Sometimes getting assassinated does wonders for your career as a president. For example, look at JFK who although he's fondly remembered, was a much more divisive leader than people today realize.

Sometimes, getting killed in office just makes people forget you. This is unfortunately the case with Garfield who was really neither loved or hated and went from president into a historical foot note after he was assassinated 100 days into his term.

Garfield's legacy can be considered civil service reform, which he supported and Chester Arthur (his Vice President) enacted.

The very idea that he'd be remembered as a man who would reduce the role of 'spoils' politics is ironic. Garfield was elected only with the support of Senator Roscoe Conkling who mobilized the political machine he informally ran in New York to vote for Garfield. Without the support of the very machine that Garfield's reform sought to reduce, Garfield would have lost the election.

The fact that Arthur pushed Garfield's desired reform after he assumed the presidency is even more ironic. Arthur made his career in Manhattan as a loyal party man, coming up through the ranks of Conkling's machine.

I can think of a couple presidents that would have been much more fondly remembered if they had been killed early on in their terms, but we'll never know which category Garfield would have fit into.


Hayes: Contradictions

There was a lot that was ironic about Rutherford B. Hayes.

Hayes had a very liberal view of blacks for his time, wishing for them to have nearly equal rights as whites, the right to vote and believed that through education, they could be integrated into society. It seems strange then that he presided over the end of reconstruction in the South.

He probably would not have personally chosen this path but allowed it as a bargain with the south to win the disputed electoral votes needed to decide his controversial election. Hayes had to fully know that when the South ceased to be a country occupied by federal troops, it would return to its policy of pseudo slavery against blacks through share cropping and black codes.

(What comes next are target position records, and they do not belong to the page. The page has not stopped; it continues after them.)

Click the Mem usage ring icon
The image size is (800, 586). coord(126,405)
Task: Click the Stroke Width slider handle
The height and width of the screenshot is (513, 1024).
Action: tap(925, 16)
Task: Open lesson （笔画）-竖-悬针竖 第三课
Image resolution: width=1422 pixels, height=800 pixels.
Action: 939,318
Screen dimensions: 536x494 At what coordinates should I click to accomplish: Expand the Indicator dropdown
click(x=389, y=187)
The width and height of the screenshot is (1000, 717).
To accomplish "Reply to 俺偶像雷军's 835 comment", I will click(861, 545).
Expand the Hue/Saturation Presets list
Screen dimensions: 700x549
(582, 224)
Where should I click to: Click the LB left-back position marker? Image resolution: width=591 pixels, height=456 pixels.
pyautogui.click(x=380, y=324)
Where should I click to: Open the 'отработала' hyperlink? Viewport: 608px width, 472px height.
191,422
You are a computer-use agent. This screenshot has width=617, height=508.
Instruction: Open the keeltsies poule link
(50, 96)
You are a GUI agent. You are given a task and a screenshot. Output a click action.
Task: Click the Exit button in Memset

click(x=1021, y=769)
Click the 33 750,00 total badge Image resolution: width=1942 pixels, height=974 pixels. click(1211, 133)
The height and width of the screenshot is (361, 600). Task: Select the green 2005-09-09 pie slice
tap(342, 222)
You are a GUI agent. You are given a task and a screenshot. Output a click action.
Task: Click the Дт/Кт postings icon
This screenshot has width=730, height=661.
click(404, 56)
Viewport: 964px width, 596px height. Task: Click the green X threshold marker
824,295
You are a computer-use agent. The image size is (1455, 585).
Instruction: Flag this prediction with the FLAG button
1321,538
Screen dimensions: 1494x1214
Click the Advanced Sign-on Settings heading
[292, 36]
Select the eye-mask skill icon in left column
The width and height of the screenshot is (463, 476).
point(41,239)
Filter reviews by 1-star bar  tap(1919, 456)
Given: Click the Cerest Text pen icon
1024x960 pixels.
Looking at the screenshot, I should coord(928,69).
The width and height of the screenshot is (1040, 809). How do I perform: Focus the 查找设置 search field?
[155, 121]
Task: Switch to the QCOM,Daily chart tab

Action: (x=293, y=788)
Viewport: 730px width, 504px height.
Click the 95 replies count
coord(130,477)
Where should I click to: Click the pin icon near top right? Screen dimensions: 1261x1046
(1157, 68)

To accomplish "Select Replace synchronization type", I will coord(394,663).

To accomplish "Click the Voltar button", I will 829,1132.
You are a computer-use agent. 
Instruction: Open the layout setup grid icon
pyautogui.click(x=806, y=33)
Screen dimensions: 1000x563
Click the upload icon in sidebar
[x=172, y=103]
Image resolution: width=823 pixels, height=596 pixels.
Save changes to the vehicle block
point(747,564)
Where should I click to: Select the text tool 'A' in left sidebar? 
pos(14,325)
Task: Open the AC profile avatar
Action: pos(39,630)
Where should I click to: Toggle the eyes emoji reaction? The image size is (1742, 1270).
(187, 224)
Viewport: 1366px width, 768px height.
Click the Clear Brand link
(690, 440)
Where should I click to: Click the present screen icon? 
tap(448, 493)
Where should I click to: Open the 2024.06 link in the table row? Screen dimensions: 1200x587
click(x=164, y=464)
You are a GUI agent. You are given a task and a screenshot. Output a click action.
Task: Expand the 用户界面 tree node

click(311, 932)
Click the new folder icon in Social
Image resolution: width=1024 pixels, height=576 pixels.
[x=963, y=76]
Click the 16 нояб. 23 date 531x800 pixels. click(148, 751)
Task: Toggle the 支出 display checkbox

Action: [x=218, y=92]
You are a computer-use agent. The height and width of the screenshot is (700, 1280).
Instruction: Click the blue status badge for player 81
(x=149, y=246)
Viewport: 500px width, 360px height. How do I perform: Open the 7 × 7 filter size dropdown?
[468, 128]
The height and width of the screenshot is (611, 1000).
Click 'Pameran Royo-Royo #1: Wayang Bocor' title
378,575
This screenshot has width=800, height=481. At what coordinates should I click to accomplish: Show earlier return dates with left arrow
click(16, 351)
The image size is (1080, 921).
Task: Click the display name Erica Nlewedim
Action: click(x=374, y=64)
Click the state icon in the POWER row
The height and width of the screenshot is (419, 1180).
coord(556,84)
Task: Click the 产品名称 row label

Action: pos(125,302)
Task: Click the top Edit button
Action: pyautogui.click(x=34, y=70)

Rutherford B. Hayes is remembered as a man that sent federal troops in to suppress a huge railroad strike, but privately wrote in his journal and talked to friends about how he wished the desperate people striking could gain the education they needed to enhance their station in life and not resort to rioting.

Hayes was against the inequality that the industrial revolution was creating but was firm against any government policy concerning increasing the money supply that could potentially help the masses of poor farmers in the Midwest and western states.

He was known as the corrupt bargainer who bargained his way into office, but he honored his pledge to serve only one term.

Best of all about Hayes, he helped found The Ohio State University when he served as governor of the state, you'd think that he'd be more popular in Ohio than he is for that alone!